Her departure freed some of those shackles, but not knowing the range or character of her replacement imposed limits of a different kind. The result was that parts of Dark Passion Play was predictable pop metal, and had a limited replay factor. The tunes were sizeable, but much of it was a little stock and unadventurous. There were, however, vastly more ambitious tracks – most prominently ‘The Poet And The Pendulum‘, a sprawling 14-minute odyssey where Tuomas once more laid his emotions bare while hiding them in the theatricality of the music, is arguably the finest song he’s ever written – and showed glimpses of entirely unexplored territory the band could master.
Following a mammoth, gruelling two-year world tour, the band seemed to be finding their feet once more. Tarja’s replacement, Anette Olzon, was getting stronger as far as the band’s live performances went, her confidence seemingly growing in the role, and the band weren’t having to trot out old Wishmaster favourites in order to please the crowd. Then, after an elephantine gestation period, Imaginaerum happened.
The comeback video (with 60 million views):
All of a sudden, the suggestions of a Tarja reunion (something the band seemed to get asked about every time they went out for some milk, especially given her superstar status in their homeland) seemed daft. A much more varied, beautifully constructive work with fluctuating pace, tone and intensity, that ran from gigantic, chorus-focused bombast to gentle contemplation to smooth jazz (nice) showed that Nightwish had far more options open to them with Anette – and that she could nail the variety of parts she was being asked to perform. The subsequent live shows have been great and, finally, after seven years, the band had reached a stable platform from which they could launch into a bright future.
Evening putting aside the bloody great tour they’ve now got to do without Anette, purely because we’ve no real idea how stand-in Floor Jansen (formerly of the now-defunct After Forever) will fill her shoes, the questions going forward are numerous. Perhaps most strikingly, Imaginaerum has a movie to accompany it coming out next month – a film that Nightwish have pumped €1million of their own money into making (and even if you’re Metallica, that’s a fuckton of money). Now the singer – who apparently features in the film itself – who recorded the tracks the film tells the story of isn’t there.

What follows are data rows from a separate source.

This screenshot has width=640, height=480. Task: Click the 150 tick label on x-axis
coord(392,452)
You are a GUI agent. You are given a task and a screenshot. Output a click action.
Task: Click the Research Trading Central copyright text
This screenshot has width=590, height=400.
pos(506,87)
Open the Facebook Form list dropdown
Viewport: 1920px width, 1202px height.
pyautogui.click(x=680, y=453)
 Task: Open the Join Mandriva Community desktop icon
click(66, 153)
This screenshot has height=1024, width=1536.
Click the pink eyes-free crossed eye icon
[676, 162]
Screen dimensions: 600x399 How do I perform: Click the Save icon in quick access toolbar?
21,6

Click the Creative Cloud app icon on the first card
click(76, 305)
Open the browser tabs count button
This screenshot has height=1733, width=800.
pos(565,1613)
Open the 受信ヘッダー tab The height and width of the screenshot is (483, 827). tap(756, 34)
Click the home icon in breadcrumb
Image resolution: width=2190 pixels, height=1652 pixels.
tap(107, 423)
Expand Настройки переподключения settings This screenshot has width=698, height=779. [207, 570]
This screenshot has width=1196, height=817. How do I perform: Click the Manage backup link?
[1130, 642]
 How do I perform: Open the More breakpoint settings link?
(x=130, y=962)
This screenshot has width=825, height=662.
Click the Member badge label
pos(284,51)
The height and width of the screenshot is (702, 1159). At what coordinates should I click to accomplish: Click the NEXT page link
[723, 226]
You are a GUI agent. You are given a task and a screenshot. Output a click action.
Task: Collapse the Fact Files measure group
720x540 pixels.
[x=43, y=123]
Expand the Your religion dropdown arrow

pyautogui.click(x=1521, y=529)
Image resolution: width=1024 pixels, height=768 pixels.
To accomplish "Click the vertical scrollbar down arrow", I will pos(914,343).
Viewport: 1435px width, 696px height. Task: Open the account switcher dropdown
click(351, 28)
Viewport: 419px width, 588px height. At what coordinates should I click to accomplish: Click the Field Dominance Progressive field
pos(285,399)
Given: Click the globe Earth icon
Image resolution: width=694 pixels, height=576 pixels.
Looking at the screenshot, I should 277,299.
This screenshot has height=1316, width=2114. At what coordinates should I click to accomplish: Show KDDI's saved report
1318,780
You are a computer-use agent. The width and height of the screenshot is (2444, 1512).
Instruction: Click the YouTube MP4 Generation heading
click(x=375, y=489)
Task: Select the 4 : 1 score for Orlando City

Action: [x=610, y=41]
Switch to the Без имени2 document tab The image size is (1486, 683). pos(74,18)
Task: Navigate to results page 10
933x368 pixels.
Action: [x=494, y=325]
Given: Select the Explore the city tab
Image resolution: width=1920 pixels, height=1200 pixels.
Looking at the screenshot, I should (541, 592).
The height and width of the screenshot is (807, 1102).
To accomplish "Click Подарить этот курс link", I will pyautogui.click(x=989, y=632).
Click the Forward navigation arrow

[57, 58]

But that’s not so much what I am concerned about as a fan. I’d dealt with my feelings over Tarja’s departure to the point I barely listen to those old records anymore – what they’ve done since, even if it’s only two albums, has become Nightwish in my head. The last album and the highlights of the one before were so bastard good, I no longer miss the “good old days”.
Where they nailed it:
My worry isn’t that Nightwish won’t be able to find a singer good enough. They know what they’re doing, and a band that size won’t struggle for more-than-qualified applicants. I’d expect half the adult female population of Finland to have already emailed their CV to Nightwish’s management along with a links to their YouTube performances. My worry is that it’s another period of instability and uncertainty, that it’ll take another two-year search to find a successor, that the next album will have to be a little compositionally restrained while they sort things out – and, inevitably, that if lightning can strike twice, that it could strike a third time.